What you are asked to do: Write the next part of the news article on how Malaysia's Health Ministry buys medicines, picking up right after its last sentence.

Supplied text:
════
PUTRAJAYA, Jan 9 — A pharmaceutical group has urged the government to look at other factors like clinical needs in the procurement of medicines, instead of focusing solely on price.
The Pharmaceutical Association of Malaysia (PhAMA) said the Health Ministry should use other methods besides reference pricing so that it can achieve cost savings and safeguard access to medicines at the same time.
There are two types of reference pricing: International reference pricing refers to using the price of a medicine in another country as a benchmark to negotiate the price of that drug in one’s country, while internal reference pricing is used to promote generic drugs.
“While MoH has a Drug Formulary Listing, the range of availability and the uptake of drugs in the public sector remain limited,” PhAMA said, referring to the Health Ministry, in its Advancing the Health of a Forward Moving Nation 2018 industry fact book that was launched here yesterday.
“Surveys have found that Malaysians’ access to innovative medicines was consistently lower than those of Koreans and Taiwanese.”
PhAMA pointed out that according to 2014 data, only 0.4 per cent of patients in Malaysia had access to a treatment for Type 2 diabetes called DPP-IV inhibitors, much lower than 9.8 per cent and 10.8 per cent for patients in Korea and Taiwan respectively.
Only 0.21 per cent of Malaysian patients had access to biological therapies for rheumatoid arthritis, compared to 4.92 per cent in Korea and 9.2 per cent in Taiwan.
“PhAMA believes that a mutual goal of providing equitable and sustainable access to innovative medicines would be of tremendous advantage to the public, the government, and other relevant stakeholders.
“The institution of a united network of stakeholders to work towards this goal, utilising a multi-criteria decision analysis (MCDA) model, to increase transparency and predictability of decisions, is thus recommended,” said PhAMA.
MCDA uses multiple criteria in healthcare decision-making, instead of using a single factor like cost effectiveness.
PhAMA previously noted in a 2016 paper on value pricing that many innovative medicines have not been listed on the national formulary — which lists the medicines provided in MOH hospitals here — in the last few years, claiming that this has led to high out-of-pocket (OOP) costs for patients.
════
(Recorded data)

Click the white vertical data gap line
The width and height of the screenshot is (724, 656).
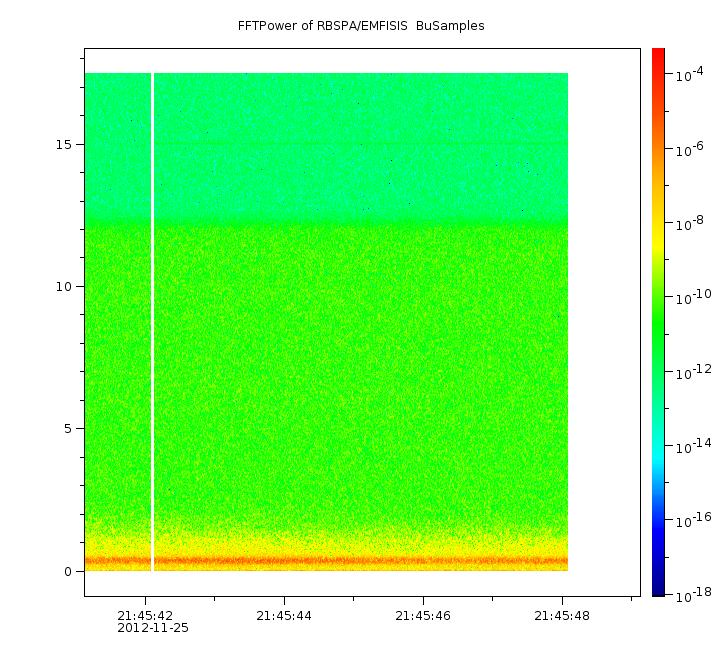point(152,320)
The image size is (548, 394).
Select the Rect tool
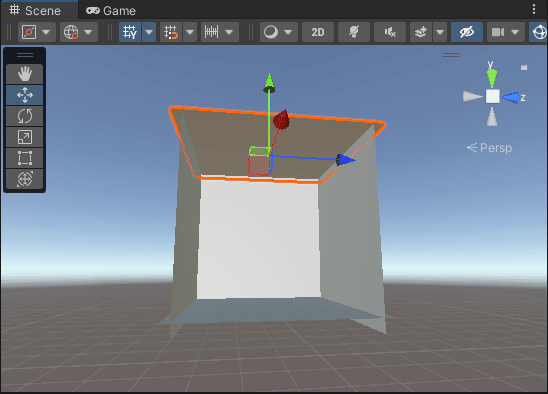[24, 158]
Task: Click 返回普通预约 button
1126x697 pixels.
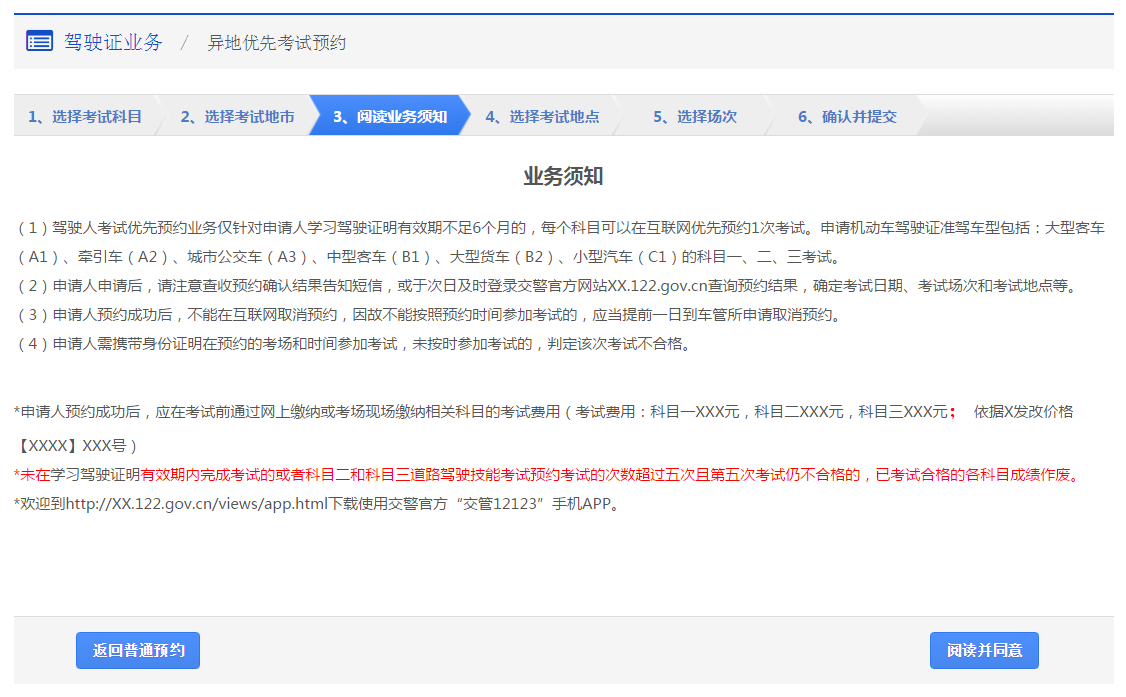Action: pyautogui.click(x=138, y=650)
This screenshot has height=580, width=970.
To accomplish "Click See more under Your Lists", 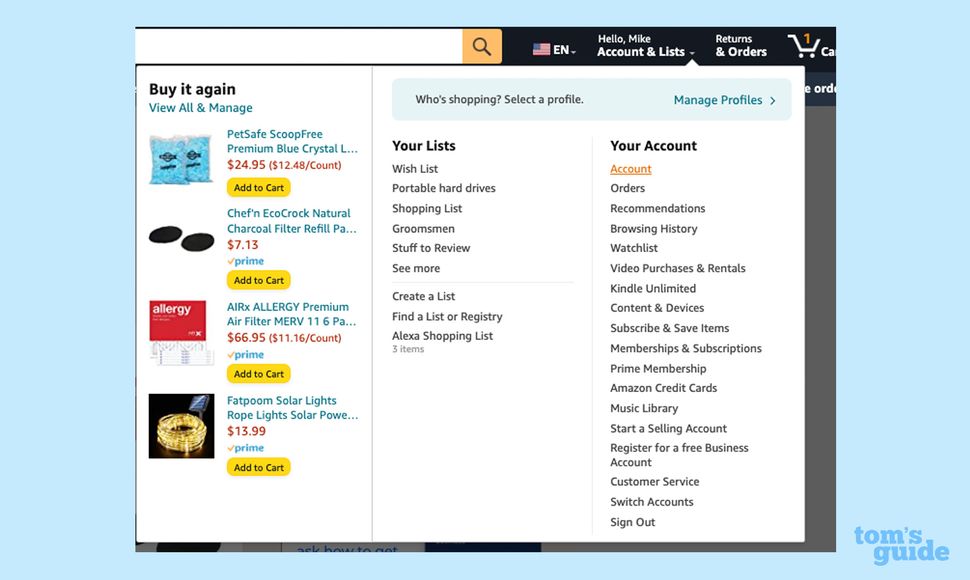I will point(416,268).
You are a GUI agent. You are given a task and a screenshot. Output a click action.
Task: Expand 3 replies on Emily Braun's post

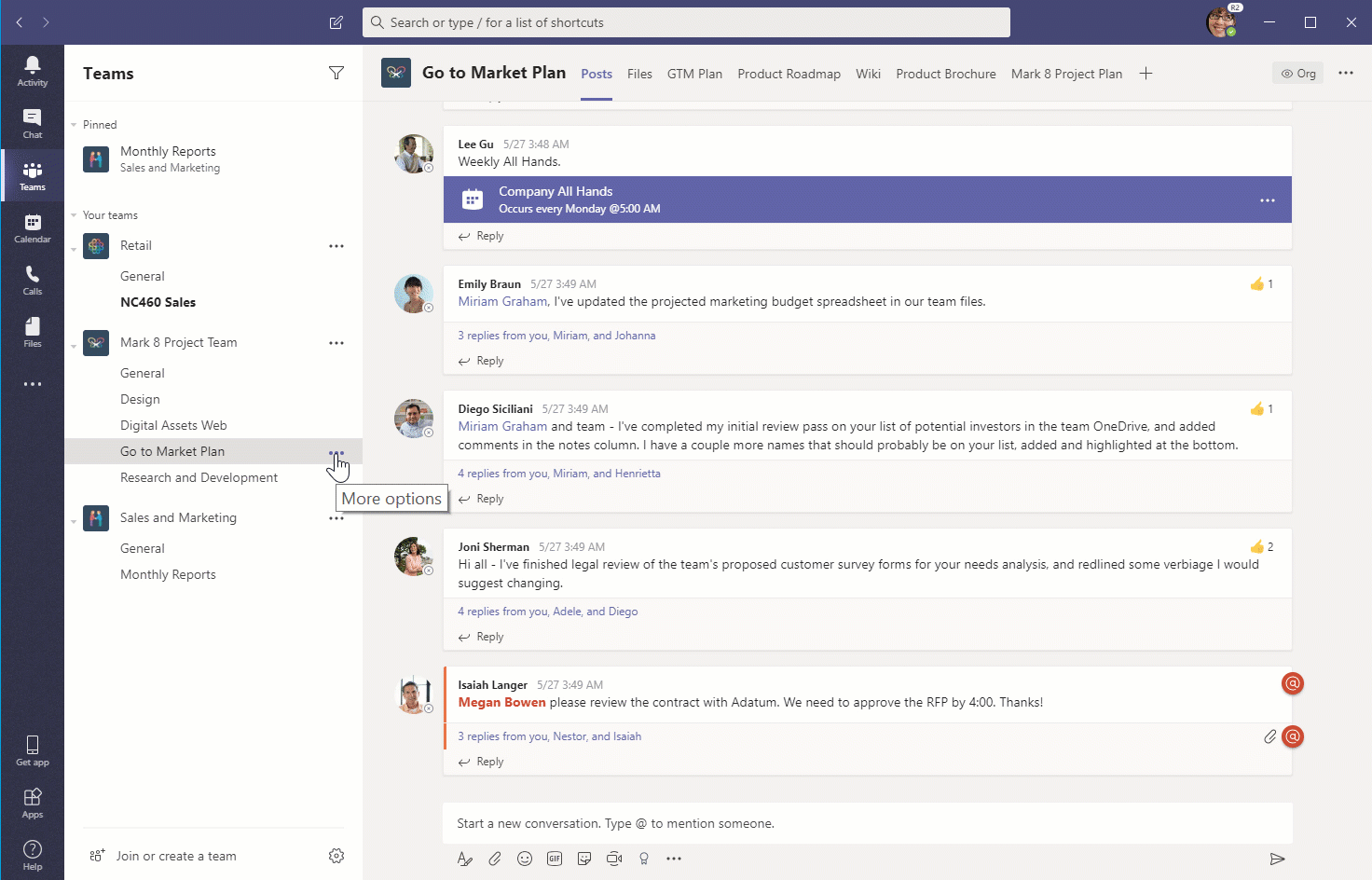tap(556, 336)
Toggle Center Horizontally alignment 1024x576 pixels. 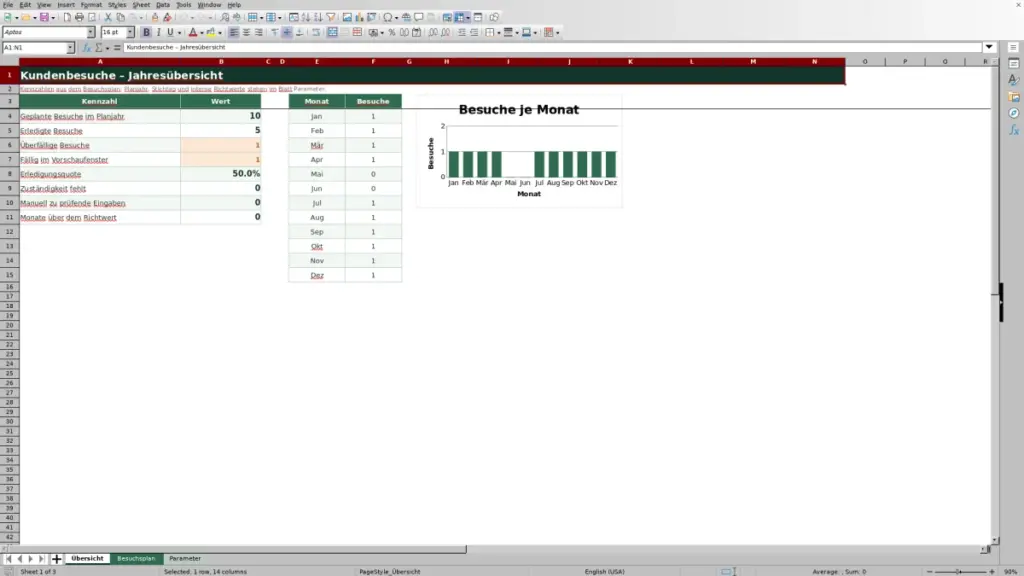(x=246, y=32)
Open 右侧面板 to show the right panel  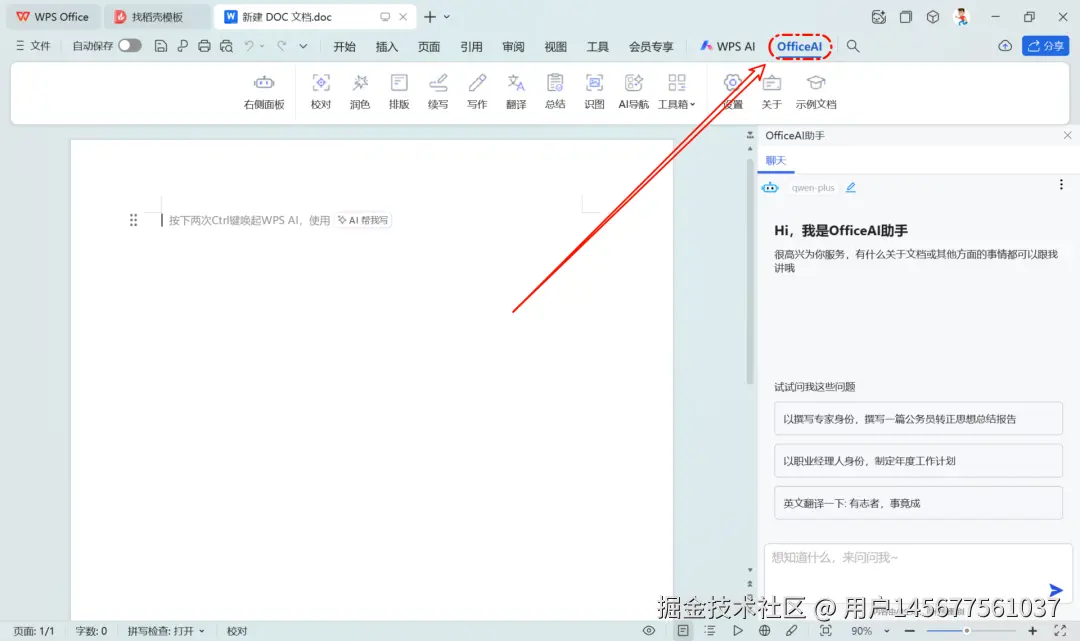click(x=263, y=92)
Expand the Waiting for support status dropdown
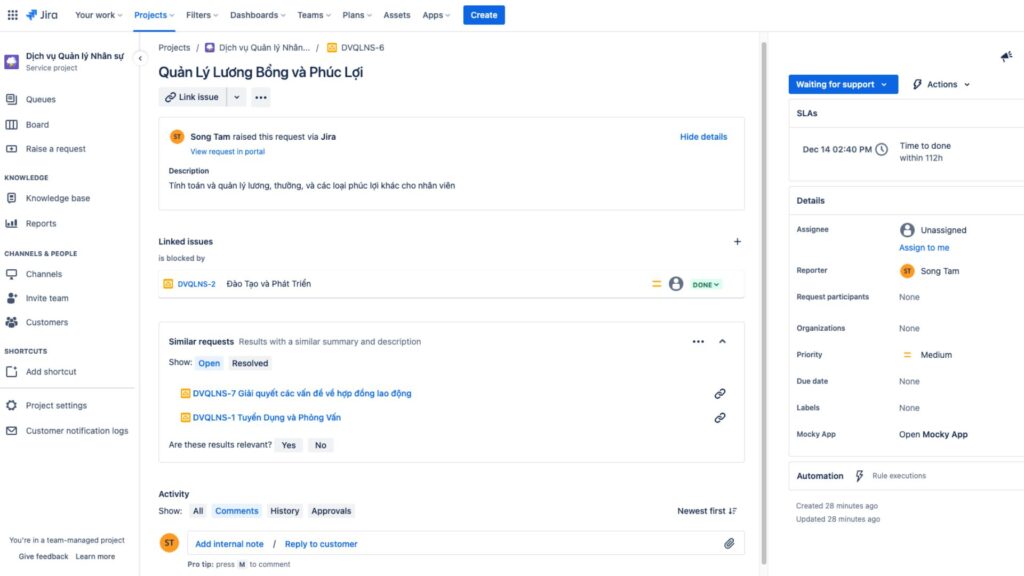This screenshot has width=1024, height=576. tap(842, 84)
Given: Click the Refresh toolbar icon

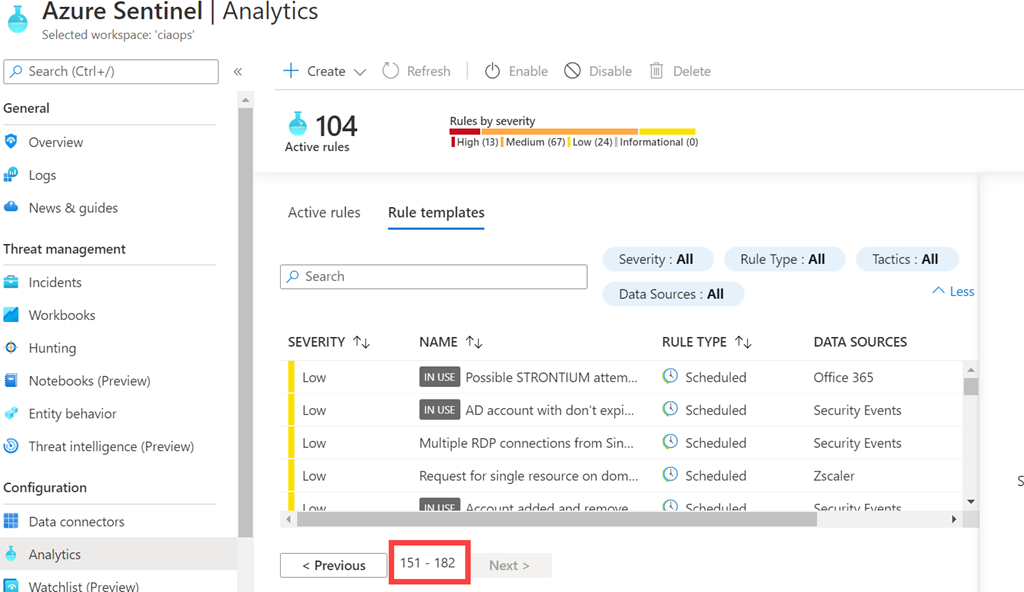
════
Task result:
The association said in its fact book that 40 per cent of an average person’s total healthcare expenditure in 2016 in Malaysia comprised OOP payments.
“Interestingly, the pricing of medicines in Malaysia are, in fact, not significantly higher than that of our neighbouring countries, even when branded innovative medicines in high-cost therapeutic areas such as oncology is taken into consideration,” PhAMA added.
Malaysia only spent 4.2 per cent of its gross domestic product on total health expenditure in 2014 (2.3 per cent was on public healthcare), well below the average of 6.2 per cent in upper-middle income countries. But the Pakatan Harapan government increased the health care budget to RM29 billion for Budget 2019, up by 7.8 per cent from the previous year.
PhAMA also said in its factbook that its member companies were expected to introduce 156 prescription-only medicines between 2017 and 2022, with cancer treatments topping the list.
“As Malaysia continues to see a rising prevalence of cancer, PhAMA members are responding proactively by increasing the public’s accessibility to innovative cancer medicines, as demonstrated by the number of anticancer agents introduced into the country,” said PhAMA.
Twenty-four anticancer agents will be launched between 2017 and 2022.
PhAMA comprises importers, distributors and manufacturers of medicines.